Murdoch Discusses His Plans For WSJ, Crushing The Competition With Neil Cavuto

Murdoch Discusses His Plans For WSJ, Crushing The Competition With Neil Cavuto

Fresh off the Dow Jones shareholders' approval of his bid to takeover their company, Rupert Murdoch sat down with Neil Cavuto today. What follows are highlights of Murdoch's quotes from their almost 30-minute, commercial-free interview.

On his plans for the Wall Street Journal brand:
We want to make it absolutely the preeminent source of financial news and information and comment in the world. We've gotta globalize, gotta digitize...but the paper itself will be the flagship.

On the Financial Times not running an ad he attempted to place for tomorrow's paper:
I think they're a little oversensitive.

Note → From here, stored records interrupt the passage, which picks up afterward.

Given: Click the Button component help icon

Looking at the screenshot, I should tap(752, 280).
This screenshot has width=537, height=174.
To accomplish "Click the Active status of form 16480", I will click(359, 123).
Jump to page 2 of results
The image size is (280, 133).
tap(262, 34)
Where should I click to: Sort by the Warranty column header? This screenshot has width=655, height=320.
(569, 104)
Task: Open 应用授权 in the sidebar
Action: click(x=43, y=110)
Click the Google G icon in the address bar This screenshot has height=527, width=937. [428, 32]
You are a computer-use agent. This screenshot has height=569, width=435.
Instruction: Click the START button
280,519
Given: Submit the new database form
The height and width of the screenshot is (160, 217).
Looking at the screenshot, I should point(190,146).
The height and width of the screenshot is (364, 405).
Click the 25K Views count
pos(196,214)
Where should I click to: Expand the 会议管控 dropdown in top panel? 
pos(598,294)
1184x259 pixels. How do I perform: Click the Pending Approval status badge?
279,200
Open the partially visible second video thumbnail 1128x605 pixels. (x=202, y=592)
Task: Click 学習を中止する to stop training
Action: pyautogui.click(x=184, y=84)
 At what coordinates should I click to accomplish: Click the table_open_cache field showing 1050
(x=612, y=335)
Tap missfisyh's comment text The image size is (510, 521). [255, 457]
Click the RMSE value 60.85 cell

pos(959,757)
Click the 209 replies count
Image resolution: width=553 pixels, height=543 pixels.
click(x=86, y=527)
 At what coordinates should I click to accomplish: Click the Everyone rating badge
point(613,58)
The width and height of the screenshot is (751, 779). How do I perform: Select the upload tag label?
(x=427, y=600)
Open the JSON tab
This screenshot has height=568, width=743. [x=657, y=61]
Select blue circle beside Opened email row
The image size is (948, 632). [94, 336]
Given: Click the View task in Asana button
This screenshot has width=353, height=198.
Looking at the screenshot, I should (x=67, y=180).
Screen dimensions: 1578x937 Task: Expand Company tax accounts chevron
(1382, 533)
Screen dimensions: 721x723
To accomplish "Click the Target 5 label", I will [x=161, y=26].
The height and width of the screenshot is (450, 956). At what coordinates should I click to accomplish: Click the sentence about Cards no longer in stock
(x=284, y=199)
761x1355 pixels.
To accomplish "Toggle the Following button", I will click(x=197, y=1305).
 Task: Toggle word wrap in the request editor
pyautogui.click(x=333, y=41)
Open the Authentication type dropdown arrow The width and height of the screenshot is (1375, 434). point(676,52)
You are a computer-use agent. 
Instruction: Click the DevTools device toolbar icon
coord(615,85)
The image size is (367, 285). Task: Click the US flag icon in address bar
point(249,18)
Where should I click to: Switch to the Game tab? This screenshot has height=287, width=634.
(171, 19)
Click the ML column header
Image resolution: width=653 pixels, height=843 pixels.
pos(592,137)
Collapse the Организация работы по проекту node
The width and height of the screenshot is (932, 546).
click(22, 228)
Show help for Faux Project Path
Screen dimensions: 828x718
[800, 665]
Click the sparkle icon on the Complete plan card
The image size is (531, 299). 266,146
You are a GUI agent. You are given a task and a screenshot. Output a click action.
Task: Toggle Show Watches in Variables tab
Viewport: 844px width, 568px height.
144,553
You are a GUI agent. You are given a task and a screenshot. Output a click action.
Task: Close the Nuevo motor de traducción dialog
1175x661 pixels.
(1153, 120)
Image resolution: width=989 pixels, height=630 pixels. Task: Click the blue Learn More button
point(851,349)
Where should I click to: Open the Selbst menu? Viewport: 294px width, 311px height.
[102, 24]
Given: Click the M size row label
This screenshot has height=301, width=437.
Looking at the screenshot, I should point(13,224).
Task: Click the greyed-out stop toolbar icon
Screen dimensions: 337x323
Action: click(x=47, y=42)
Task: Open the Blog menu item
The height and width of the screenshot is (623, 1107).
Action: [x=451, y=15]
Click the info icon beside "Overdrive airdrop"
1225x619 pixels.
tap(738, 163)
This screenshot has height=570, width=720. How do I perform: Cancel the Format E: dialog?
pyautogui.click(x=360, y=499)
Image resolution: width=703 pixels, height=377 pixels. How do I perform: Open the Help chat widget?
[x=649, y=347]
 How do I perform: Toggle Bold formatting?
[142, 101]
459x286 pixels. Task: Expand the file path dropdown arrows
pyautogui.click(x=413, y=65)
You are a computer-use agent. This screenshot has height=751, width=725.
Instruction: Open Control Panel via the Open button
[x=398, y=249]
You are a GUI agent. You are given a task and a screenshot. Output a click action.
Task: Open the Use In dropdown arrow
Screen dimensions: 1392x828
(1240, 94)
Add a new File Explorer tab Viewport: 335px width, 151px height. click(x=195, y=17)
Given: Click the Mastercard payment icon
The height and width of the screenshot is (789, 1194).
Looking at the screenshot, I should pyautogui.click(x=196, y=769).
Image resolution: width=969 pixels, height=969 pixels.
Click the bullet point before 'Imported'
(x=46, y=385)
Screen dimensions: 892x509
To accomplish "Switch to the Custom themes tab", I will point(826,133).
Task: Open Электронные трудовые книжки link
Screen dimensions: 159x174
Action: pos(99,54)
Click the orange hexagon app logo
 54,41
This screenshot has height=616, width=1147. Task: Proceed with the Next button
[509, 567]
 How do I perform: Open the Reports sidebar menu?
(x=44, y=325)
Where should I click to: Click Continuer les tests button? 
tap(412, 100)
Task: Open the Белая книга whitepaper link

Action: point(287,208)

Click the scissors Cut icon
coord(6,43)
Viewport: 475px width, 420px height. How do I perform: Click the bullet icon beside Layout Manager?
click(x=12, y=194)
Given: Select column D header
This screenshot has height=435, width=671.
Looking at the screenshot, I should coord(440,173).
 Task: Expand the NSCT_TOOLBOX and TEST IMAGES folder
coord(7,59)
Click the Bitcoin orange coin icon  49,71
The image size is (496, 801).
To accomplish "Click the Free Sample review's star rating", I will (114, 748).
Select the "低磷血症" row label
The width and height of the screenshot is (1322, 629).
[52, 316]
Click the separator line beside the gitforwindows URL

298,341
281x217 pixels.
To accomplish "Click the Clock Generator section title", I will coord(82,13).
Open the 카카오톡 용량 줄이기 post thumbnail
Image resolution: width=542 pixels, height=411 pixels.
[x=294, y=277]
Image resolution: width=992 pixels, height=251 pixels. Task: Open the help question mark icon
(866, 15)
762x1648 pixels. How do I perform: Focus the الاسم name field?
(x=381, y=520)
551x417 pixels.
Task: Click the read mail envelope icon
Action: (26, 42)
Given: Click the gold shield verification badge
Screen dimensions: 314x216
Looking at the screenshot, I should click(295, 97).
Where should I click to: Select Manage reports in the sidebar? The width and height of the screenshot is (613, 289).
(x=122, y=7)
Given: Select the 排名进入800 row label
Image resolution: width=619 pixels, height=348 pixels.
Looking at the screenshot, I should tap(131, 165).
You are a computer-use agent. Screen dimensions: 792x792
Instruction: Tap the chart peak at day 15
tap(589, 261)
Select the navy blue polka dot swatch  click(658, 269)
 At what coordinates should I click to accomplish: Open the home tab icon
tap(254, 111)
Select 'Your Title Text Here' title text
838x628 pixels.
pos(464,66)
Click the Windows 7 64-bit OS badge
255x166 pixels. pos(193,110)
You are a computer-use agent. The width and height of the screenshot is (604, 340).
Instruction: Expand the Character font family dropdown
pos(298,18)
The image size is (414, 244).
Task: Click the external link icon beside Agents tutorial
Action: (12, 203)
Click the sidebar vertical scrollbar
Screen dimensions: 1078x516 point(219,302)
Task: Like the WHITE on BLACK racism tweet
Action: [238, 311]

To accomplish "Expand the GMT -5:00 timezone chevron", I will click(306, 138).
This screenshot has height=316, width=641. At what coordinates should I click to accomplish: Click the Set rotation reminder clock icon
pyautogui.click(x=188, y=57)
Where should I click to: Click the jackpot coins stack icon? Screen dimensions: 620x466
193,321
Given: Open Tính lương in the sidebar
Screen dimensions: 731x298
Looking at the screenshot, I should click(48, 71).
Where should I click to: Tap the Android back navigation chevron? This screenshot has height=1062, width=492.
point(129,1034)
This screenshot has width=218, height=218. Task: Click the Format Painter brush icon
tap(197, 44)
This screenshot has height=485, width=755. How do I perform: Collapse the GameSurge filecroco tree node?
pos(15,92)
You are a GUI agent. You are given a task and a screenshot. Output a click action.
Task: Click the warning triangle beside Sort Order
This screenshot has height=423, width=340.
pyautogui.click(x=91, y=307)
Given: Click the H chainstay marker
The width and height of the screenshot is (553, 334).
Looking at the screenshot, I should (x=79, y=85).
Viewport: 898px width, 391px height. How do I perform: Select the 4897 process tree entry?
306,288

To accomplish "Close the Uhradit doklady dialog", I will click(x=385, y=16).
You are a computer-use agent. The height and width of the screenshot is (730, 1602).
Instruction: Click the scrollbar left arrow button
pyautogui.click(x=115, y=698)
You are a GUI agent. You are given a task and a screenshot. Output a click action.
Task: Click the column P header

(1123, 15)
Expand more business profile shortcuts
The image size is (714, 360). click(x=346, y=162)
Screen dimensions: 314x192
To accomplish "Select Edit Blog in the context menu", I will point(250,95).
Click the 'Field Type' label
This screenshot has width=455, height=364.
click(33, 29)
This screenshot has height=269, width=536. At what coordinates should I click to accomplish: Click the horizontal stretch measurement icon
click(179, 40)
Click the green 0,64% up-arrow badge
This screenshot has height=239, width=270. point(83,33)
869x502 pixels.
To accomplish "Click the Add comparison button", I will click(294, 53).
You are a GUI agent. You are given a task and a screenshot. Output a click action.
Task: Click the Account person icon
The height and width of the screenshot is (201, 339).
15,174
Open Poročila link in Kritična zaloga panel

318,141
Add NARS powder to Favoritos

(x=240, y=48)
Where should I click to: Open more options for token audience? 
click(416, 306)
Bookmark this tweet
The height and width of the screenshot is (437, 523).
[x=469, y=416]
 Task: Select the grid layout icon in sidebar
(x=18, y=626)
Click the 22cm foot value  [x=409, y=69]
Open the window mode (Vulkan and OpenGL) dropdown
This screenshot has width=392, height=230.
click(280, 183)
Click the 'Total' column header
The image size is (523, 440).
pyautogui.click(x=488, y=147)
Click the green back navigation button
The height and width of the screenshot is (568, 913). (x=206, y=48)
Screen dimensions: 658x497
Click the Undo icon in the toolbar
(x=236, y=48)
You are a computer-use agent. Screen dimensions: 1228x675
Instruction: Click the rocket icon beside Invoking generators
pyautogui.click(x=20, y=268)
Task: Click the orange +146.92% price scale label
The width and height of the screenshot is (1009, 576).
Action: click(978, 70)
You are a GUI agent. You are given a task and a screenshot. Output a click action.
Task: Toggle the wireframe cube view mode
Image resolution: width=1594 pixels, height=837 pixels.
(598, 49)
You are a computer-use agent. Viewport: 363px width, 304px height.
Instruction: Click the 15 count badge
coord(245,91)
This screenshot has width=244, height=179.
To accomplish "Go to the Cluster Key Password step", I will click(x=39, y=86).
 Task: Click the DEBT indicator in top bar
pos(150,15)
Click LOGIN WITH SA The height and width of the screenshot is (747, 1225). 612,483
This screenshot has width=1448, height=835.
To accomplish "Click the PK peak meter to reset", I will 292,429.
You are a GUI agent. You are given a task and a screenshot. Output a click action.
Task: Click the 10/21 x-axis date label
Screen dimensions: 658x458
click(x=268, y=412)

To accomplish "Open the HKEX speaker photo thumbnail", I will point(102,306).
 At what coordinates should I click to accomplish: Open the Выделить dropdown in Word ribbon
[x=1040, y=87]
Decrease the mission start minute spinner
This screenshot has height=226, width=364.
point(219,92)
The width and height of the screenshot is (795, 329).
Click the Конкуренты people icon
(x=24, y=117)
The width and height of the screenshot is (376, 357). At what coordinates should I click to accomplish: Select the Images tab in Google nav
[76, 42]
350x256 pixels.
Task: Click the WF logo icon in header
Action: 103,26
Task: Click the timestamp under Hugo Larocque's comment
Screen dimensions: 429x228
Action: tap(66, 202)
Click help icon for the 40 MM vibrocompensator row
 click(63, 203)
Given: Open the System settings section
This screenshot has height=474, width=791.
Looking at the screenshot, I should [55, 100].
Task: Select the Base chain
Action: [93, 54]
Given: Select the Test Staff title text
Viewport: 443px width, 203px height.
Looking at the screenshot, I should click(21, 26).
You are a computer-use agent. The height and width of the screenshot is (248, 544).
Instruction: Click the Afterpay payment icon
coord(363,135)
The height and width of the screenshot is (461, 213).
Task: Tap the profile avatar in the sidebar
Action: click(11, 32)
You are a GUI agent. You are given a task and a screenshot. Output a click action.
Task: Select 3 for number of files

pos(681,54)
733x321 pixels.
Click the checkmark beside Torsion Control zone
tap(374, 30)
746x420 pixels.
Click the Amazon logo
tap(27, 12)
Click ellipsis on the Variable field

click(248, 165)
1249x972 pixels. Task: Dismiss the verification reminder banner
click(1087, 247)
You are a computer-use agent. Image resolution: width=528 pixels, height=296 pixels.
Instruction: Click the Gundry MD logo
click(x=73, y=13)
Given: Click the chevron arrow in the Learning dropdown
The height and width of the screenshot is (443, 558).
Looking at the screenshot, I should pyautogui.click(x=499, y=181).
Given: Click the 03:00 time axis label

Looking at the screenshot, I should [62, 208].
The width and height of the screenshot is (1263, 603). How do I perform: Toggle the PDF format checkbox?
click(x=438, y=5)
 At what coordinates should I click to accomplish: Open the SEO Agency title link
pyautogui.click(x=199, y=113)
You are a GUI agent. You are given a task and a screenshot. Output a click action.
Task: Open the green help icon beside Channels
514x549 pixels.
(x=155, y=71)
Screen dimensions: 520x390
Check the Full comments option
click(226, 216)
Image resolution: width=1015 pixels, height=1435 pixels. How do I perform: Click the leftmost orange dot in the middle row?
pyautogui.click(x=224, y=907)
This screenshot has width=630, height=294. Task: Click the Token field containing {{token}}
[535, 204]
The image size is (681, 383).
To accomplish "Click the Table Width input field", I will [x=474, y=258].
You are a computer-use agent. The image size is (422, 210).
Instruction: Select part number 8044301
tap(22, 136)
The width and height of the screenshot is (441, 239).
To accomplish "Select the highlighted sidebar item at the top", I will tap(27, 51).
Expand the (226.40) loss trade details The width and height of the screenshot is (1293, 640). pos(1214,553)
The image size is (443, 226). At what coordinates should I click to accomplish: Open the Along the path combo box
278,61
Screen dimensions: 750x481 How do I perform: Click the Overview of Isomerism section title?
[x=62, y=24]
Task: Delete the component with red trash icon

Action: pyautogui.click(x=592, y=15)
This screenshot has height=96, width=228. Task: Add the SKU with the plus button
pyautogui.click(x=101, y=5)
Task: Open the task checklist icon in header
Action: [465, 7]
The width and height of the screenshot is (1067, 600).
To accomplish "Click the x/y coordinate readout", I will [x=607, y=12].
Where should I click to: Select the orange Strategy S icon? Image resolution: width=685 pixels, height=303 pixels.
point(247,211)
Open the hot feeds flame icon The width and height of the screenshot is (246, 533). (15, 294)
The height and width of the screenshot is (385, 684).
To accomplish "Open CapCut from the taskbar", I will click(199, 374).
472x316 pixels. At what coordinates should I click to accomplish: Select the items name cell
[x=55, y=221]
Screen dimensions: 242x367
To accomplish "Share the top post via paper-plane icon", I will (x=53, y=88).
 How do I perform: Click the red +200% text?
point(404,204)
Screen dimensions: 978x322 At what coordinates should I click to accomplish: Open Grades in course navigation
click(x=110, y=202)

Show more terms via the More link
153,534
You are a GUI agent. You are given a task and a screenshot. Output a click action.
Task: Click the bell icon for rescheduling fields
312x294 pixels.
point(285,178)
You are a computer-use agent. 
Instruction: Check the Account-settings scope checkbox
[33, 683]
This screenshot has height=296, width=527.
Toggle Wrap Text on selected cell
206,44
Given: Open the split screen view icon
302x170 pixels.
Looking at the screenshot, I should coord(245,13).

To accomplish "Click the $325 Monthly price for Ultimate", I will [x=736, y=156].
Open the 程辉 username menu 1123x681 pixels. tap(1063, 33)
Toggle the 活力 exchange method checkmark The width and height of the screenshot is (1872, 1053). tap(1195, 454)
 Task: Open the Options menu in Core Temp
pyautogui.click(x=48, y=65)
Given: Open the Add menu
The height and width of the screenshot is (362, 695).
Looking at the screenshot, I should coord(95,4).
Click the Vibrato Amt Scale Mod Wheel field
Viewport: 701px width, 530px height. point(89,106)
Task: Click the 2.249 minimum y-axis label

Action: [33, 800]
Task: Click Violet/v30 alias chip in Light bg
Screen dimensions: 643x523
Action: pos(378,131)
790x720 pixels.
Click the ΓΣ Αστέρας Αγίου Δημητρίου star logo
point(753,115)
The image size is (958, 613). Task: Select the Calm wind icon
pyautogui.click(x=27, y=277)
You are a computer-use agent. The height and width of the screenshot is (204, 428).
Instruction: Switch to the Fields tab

If I was them, I would've taken the money.

On the competition the Financial Times poses to the Wall Street Journal:
The real page circulation of the Wall Street Journal is four or five times that of the Financial Times. And it's a very much bigger thing. In this country, its ten times as big. [The WSJ] is much more American-centric at the moment. But as we get around to it, we will develop the international editions and compete with the Financial Times in Europe and in Asia.

On the competition the New York Times poses to the Wall Street Journal:
We're already 50% bigger than the New York Times. Our readers are more influential, wealthier. We're a very much more attractive prospect to advertisers than the New York Times is. ... It has a huge habit buying it around the country on a Sunday. You cant just take it out like that. But it'll be competing with us and we'll be competing with it for sure. But we are a long way in front for now.

On his plans for WSJ expansion:
There's a great deal of news from Washington and around the world in the Journal that is not strictly financial. We'll expand that, but not at the cost of what we're doing with the financial community and the business community in the world.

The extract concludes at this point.